I hold my son Leo closely, rocking him back and forth in the quiet of the night. He throws his head back, pushes against me, and babbles to keep himself awake. As his mother, I must be patient and persistent. The fruit of my efforts results in his deep breathing, dangling arms, and heavy eyelids.
Leo is now ten months old—crawling, pulling himself up, climbing. While he still looks to me for assurance and affirmation, he much prefers exploration to stillness. Not wanting to miss a thing about this big world, he wrestles with me as I put him down for naps and at bedtime.
I often think as I sing to Leo and soothe him to sleep: This is how I am with God. I wrestle with him, pushing back, filling my life with distraction. I prefer my will—my way—to his own. I forget to rest in his stillness.
In my graduate program, a professor once shared a particularly beautiful insight that still strikes me today. He said that if two human beings rest long enough on each other’s chests, their hearts sync up and beat in rhythm with one another. As a mother, this insight is especially poignant and beautiful to me—I think of my son’s heart slowing down and mine speeding up to embrace and beat as one. Then I apply this truth to God: have I allowed myself to rest in him? Do our hearts beat as one?

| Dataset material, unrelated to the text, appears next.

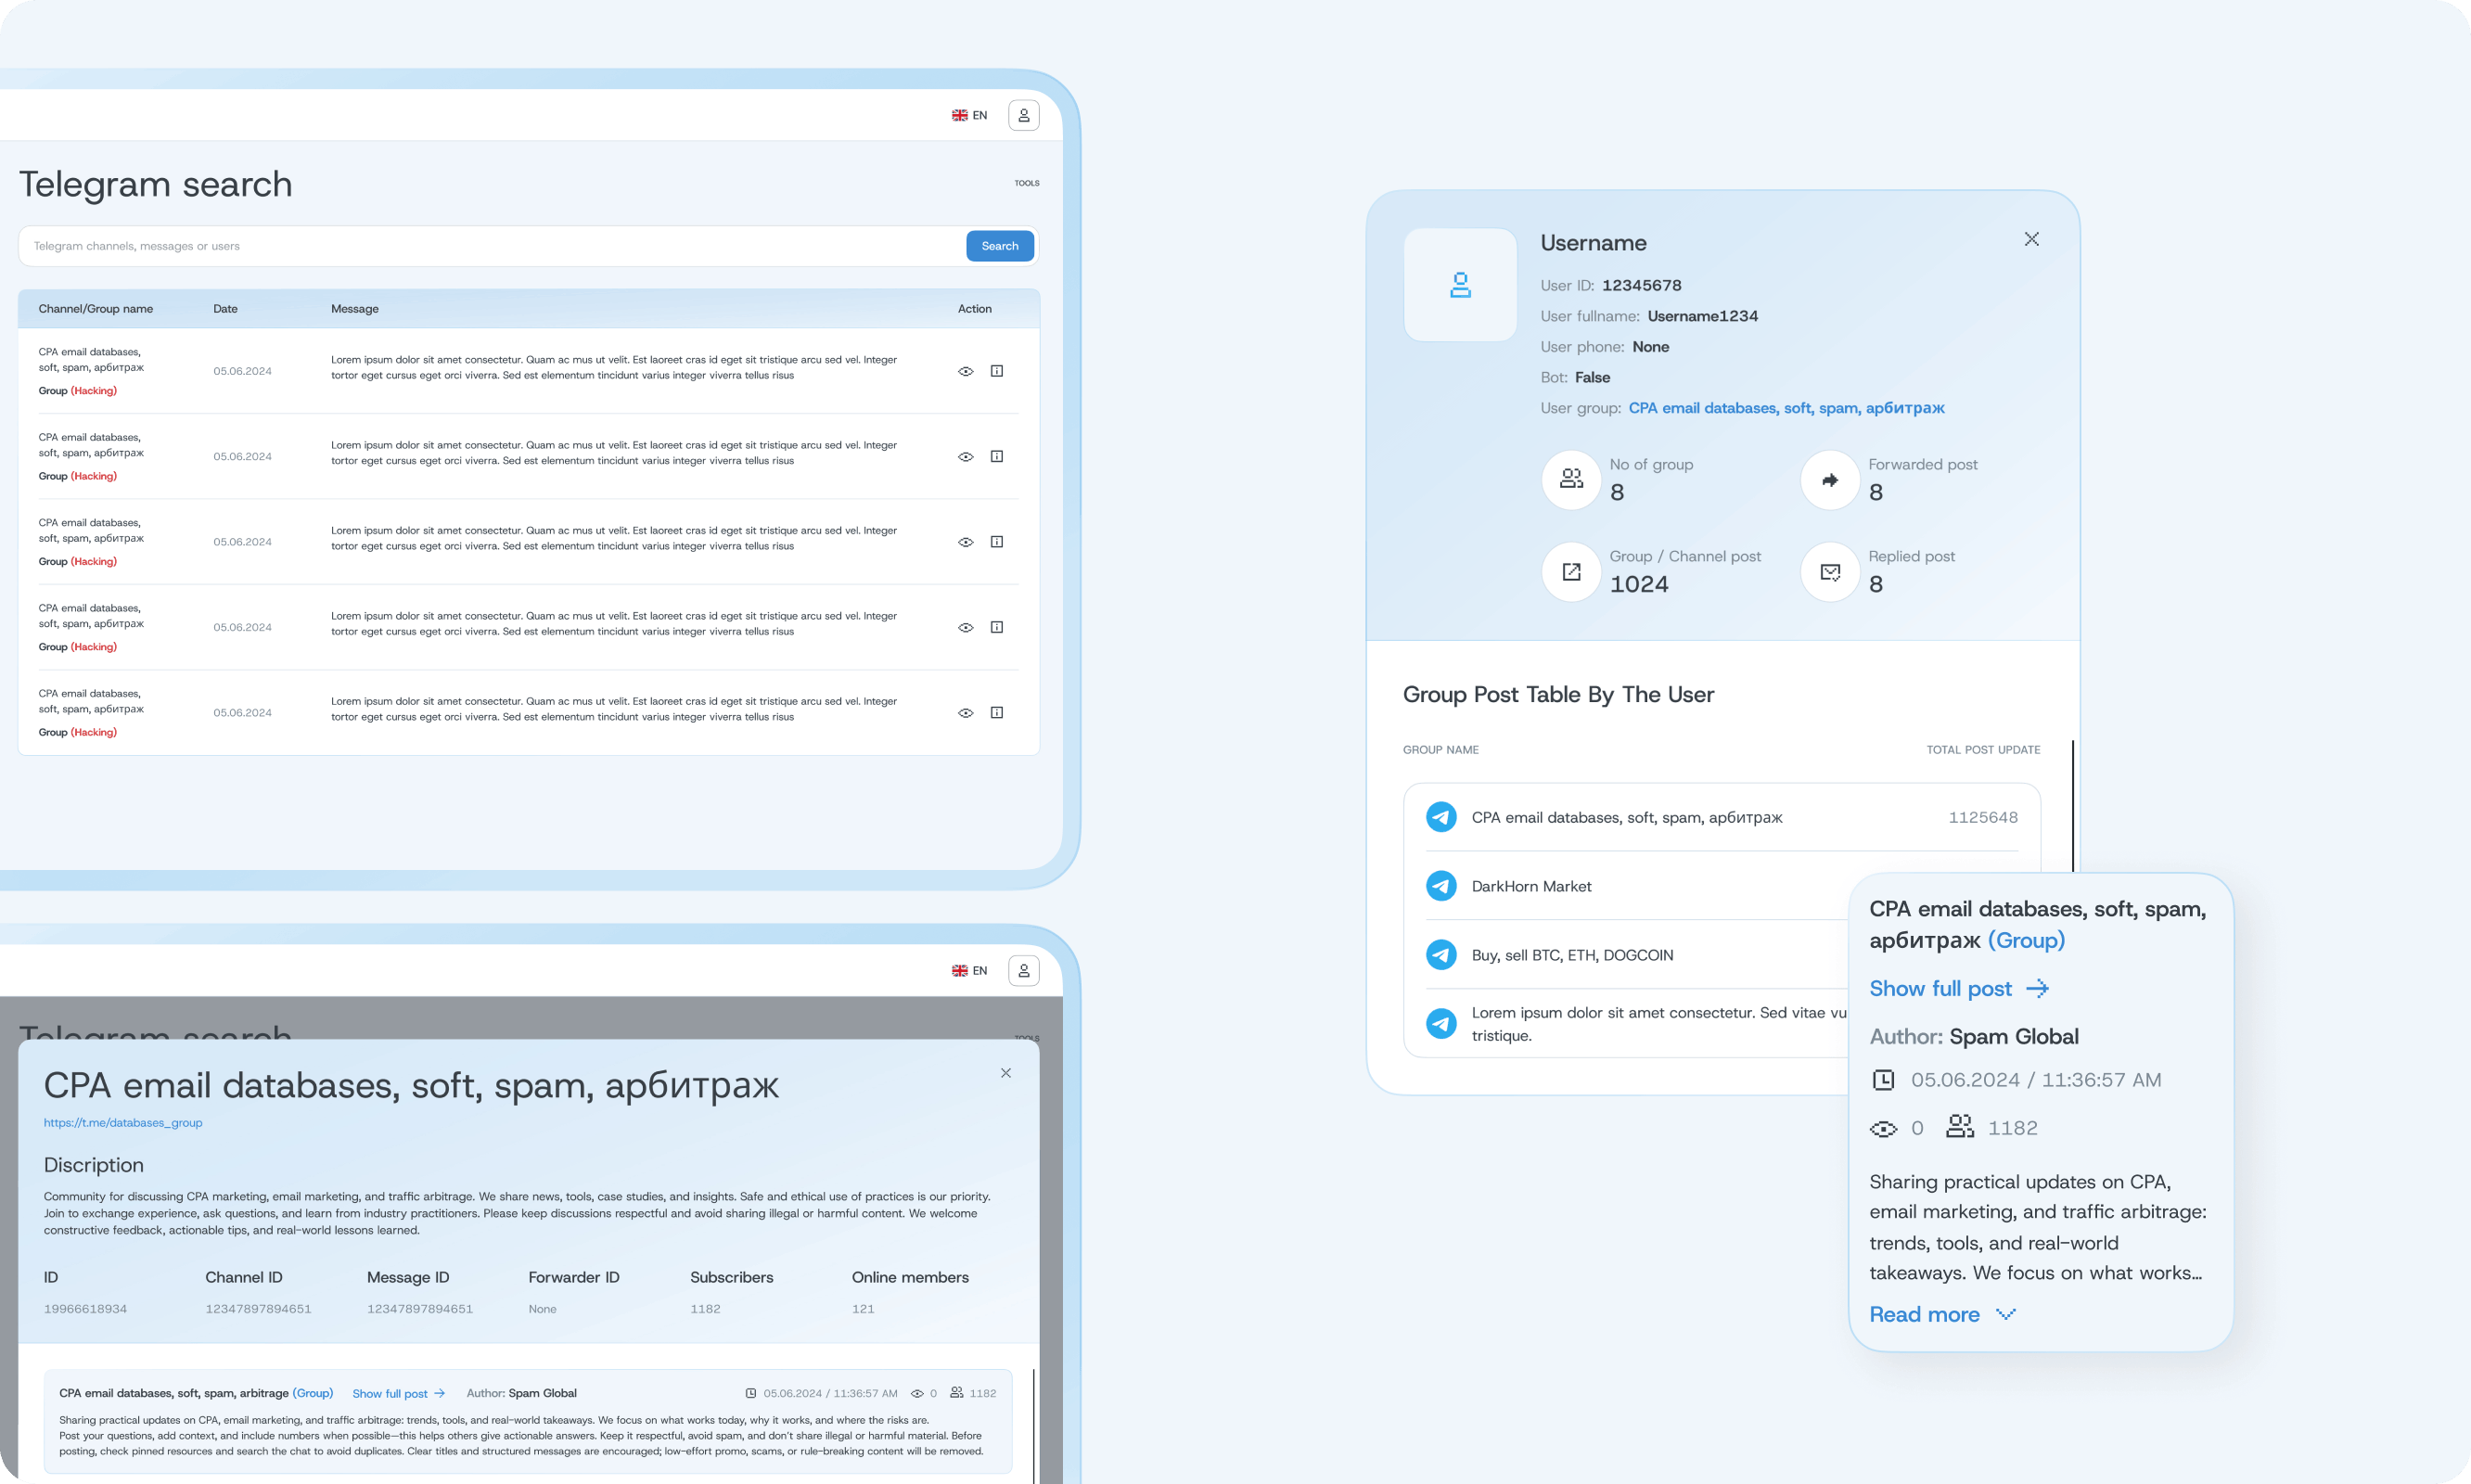The image size is (2471, 1484).
Task: Toggle eye view icon in fourth result row
Action: tap(965, 628)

The Gospels tell us that John, the Beloved Disciple, reclined on the chest (kolpos in Greek) of Christ at the Last Supper. Applying my professor’s insight to the Gospel, we can gather from this image that John’s heart beat in time with Christ’s, whose own heart beat perfectly with his Heavenly Father’s.
As Christians, we are all called and invited to become the Beloved Disciple. This is not a privilege for a select few. Resting on the kolpos of Christ and allowing our hearts to beat in time with his gives our lives true meaning and fulfillment. As Pope Francis said, “The Heart of the Good Shepherd tells us that his love is limitless; it is never exhausted and it never gives up. There we see his infinite and boundless self-giving; there we find the source of that faithful and meek love which sets free and makes others free; there we constantly discover anew that Jesus loves us even to the end’ (Jn 13:1), without ever being imposing.”

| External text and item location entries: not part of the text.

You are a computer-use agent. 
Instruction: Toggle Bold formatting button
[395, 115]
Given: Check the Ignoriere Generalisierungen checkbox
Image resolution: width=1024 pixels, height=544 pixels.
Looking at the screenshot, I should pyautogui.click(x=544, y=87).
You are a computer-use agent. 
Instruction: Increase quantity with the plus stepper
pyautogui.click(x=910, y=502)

This intimacy with God, however, does not happen overnight. The Gospel does not say that John rested on the chest of Christ right after Jesus called him to discipleship on the Sea of Galilee. This intimacy was the fruit of years spent in the presence of Jesus. It is the fruit of a deep relationship with him—sitting at his feet, sharing meals, listening to his preaching, witnessing his miracles.
We do not rest on the chest of a stranger. We are called, therefore, to grow in intimacy with God by opening our hearts to his. As the Catechism of the Catholic Church states, “It is the heart that prays. If our heart is far from God, the words of prayer are in vain.” Though Christ opens his heart to all of his children, we are called to build that intimacy with him, as John did, through prayer, stillness, the sacraments, and service.
The famous quote of St. Augustine reminds us that our hearts are restless until they rest in God. And so we will not feel satisfied in this world until we have allowed ourselves to rest in the heart, on the kolpos, of Christ. “God’s heart calls to our hearts, “ Pope Benedict XVI observed in his homily on the Solemnity of the Sacred Heart of Jesus. When we allow ourselves to rest in the heart of Christ, he invites us “to come out of ourselves, to forsake our human certainties, to trust in him and, by following his example, to make ourselves a gift of unbounded love.” Our encounter with the heart of the Good Shepherd, therefore, is what strengthens us to go out in our respective vocations and live as missionary disciples.
May we rest on the kolpos of Christ and experience his perfect charity so that we may become “gifts of unbounded love” to the world. As we deepen our intimacy with God, let us look to John’s childlike trust and ask for his intercession in order to become who we were created to be: beloved disciples.
Questions for Reflection: Do certain things keep you from growing in your relationship with Christ? How might God be calling you to rest in him?